US carmakers are pausing plans to expand their electric vehicle manufacturing capacity, as consumers buy battery-powered cars and trucks at slower rates than expected.
Ford, General Motors and Tesla have all pumped the brakes on expanding EV production capacity in recent weeks. GM will delay building electrified versions of its Chevrolet Silverado and GMC Sierra pick-up trucks at a Michigan plant until 2025, instead of next year. Tesla chief executive Elon Musk said his company was studying macroeconomic conditions “before we go full tilt” to open a factory in Mexico.

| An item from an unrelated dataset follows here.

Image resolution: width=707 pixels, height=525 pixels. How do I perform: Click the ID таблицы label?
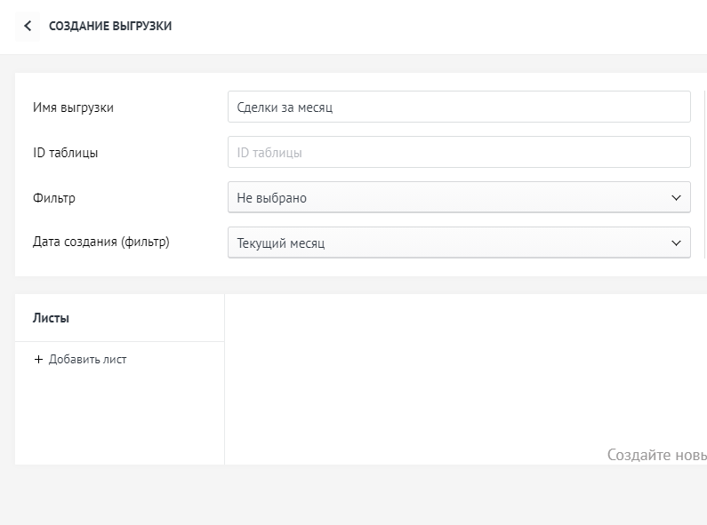pos(66,153)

Ford, which recorded a $1.3bn loss in its electric vehicle division in the third quarter, is now waiting to invest about $12bn to build out EV production capacity. That includes cutting some production of the Mustang Mach-E and delaying construction on one of two joint-venture battery plants planned in the state of Kentucky.
“The narrative has taken over that EVs aren’t growing,” Ford chief financial officer John Lawler said this week. “They’re growing . . . It’s just growing at a slower pace than the industry, and quite frankly, we, expected.”
Softer demand means Ford needs “less capacity in certain areas in the near term, and so we’ll push out that investment until the time we need to put that capacity in place”, Lawler said.
Tesla was founded as an EV company and has said it wants to sell 20mn vehicles a year in 2030, a more than tenfold rise in output. GM plans to sell 1mn EVs a year by the end of 2025 and Ford has set a target of 600,000 in 2024.
Anxieties over electric vehicle manufacturing — which requires fewer workers than making internal combustion cars — have featured prominently in contract talks with the United Auto Workers union, which went on strike against Ford, GM and Stellantis last month and agreed a tentative deal with Ford this week.
A record 313,000 electric vehicles were sold in the US in the third quarter, according to data group Cox Automotive. Electric cars climbed to 7.9 per cent of total industry sales in the third quarter, up from 6.1 per cent a year ago, Cox Automotive found.
Even so, the pace of growth is slowing. Year-on-year sales growth for the third quarters of 2021 and 2022 was about 75 per cent; this year the increase was a comparatively cooler 50 per cent, according to Kelley Blue Book, a research company owned by Cox Automotive.
EVs are also lingering longer on dealership lots. Dealers are taking 88 days to sell their entire supply of electrified cars and trucks, compared to 39 days in October 2022, according to Cox. Petrol-powered vehicles, by contrast, are selling in 60 days.
Only one-third of US consumers say the next car or truck they buy is likely to be electric, according to a survey from Yahoo Finance/Ipsos. The most common concerns were charging infrastructure, driving range and the expense of EVs compared to cars with combustion engines.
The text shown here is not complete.